It feels like Kelela has been around forever, doesn’t it? Ever since she came under the spotlight with her 2013 mixtape “Cut 4 Me”, the American R&B singer has been an active presence in certain music circles, regularly dropping well-received tracks and featuring on albums by Danny Brown, Solange or Gorillaz. There’s been a constant buzz around her for many years now, so it may come as a surprise for many people that the recently released “Take Me Apart” is actually her debut studio album. As she did with her EP “Hallucinogen”, Kelela has turned to what’s basically an All-Star team of producers to help her out with her first long player. When you see an artist surrounding herself with people like Arca, who has been re-writing the rules of electronic music for a couple years now, or with Ariel Rechtshaid, who has found a great deal of success with loads of different artists (Carly Rae Jepsen, Vampire Weekend, Madonna; hell, even Cass McCombs), you know there must be something special about her.
It’s no wonder that “Onanon”, arguably the best track on the album and perhaps a serious contender for song of the year, is the result of a Kelela–Arca–Rechtshaid collaboration. It’s also one of the few songs in “Take Me Apart” that hold enough crossover appeal to become a mainstream hit. This album could easily end up being the R&B counterpart to Carly Rae Jepsen’s “Emotion” – they’re both well-crafted pop records that are universally adored by music critics but somehow do not entirely appeal to the masses. But you can actually blame (for lack of a better word) the music itself or is it rather a question of these artists not wanting to kneel before the ruthless pop industry?
The wait is over and Kelela doesn’t disappoint with her debut “Take Me Apart”, a product of its time that resists categorisation and narrow interpretations
For better or worse, Kelela is a product of her time. Her songwriting certainly benefits from the structural fluidity at work in most alternative R&B productions. It would be hard to break these songs down in terms of verses, choruses and bridges. What we’ve got in “Take Me Apart” is rather a flowing continuum – it’s an album that resists categorisation and narrow interpretations, one of many modern examples of pop music that seems to have been specifically crafted to challenge conventions.
Opening track “Frontline” sets the tone for the rest of the record – it’s a complex yet hook-filled song that’s equally confrontational and seductive. This surely isn’t the first review to notice the evident influence of 90s R&B on her music, so there’s no point in discussing that.
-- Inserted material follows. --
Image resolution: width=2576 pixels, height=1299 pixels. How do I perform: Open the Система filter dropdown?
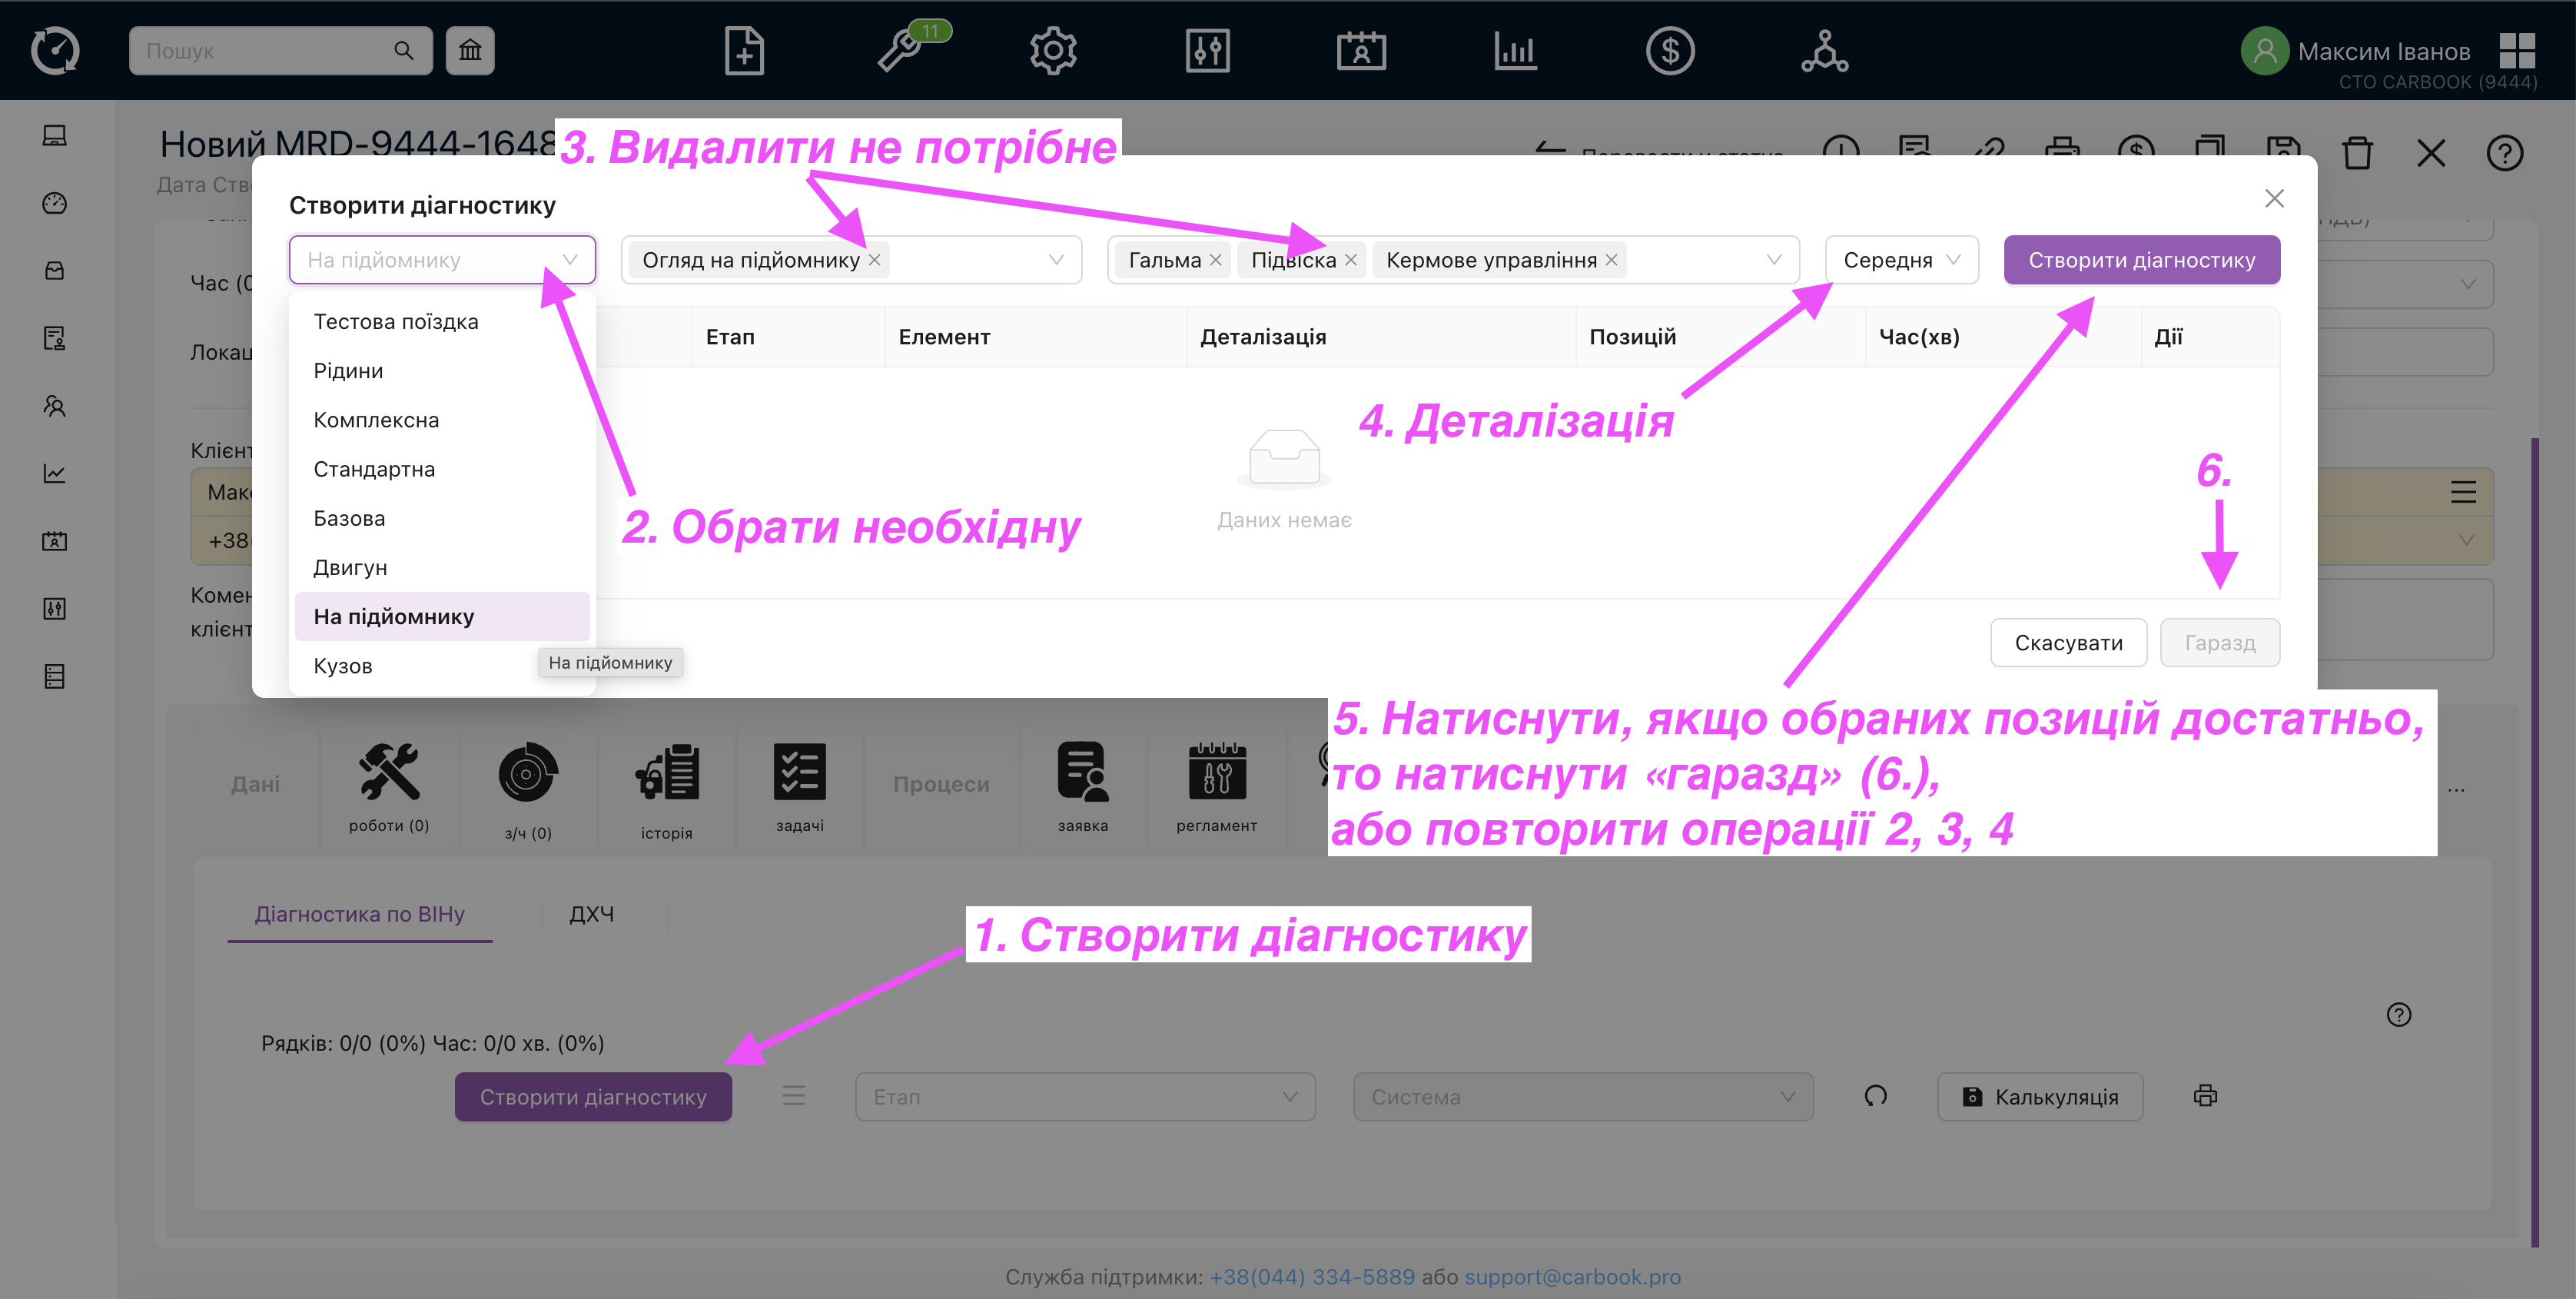tap(1582, 1097)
What seems more interesting is the extent to which she is willing to subvert and re-appropriate those musical tropes. For instance, “Waitin” could almost pass for a Destiny’s Child song until the chorus breaks in and Kelela starts singing a sort of nursery-rhyme melody over Jam City’s groovy beats. One of the many Kelelas who are singing here, that is. One of this album’s greatest strengths is its penchant for seamlessly incorporating multiple backing vocals to the tracks – see album highlight and lead single “LKM”.
But at the same time, it suffers from the same malady as a worrying number of high-profile pop releases – the much-feared long album syndrome. Clocking in at 53 minutes, “Take Me Apart” is relatively lightweight compared to recent insufferably long albums like Drake’s “Views” or Katy Perry’s “Witness”, but it could have used some editing here and there. That being said, the way it is sequenced makes it come off as a much lighter and shorter listen than it actually is. Every time there are three or four longer songs in a row, a briefer and looser track (I wouldn’t be brave enough to call them interludes) comes in to turn things around so the album never really becomes a drag.
And it’s not like they’re throwaway tracks either – in fact, some of them rank among the best songs on the album. Appropriately co-written with Romy Madley Croft, the two-minute “Jupiter” finds Kelela in a sort of middle-ground between Björk’s less orchestral stuff and The xx’ most reserved moments. Similarly, the wistful warmth of “Bluff” acts as a prelude to the rose-coloured sing-along of “Altadena”, possibly one of the album’s most conventional songs. It’s also a beautiful album closer, as it invokes a sentiment of communion to wrap up a touching work of art that retorts to self-involved feelings in order to express universal notions of longing, love and heartbreak.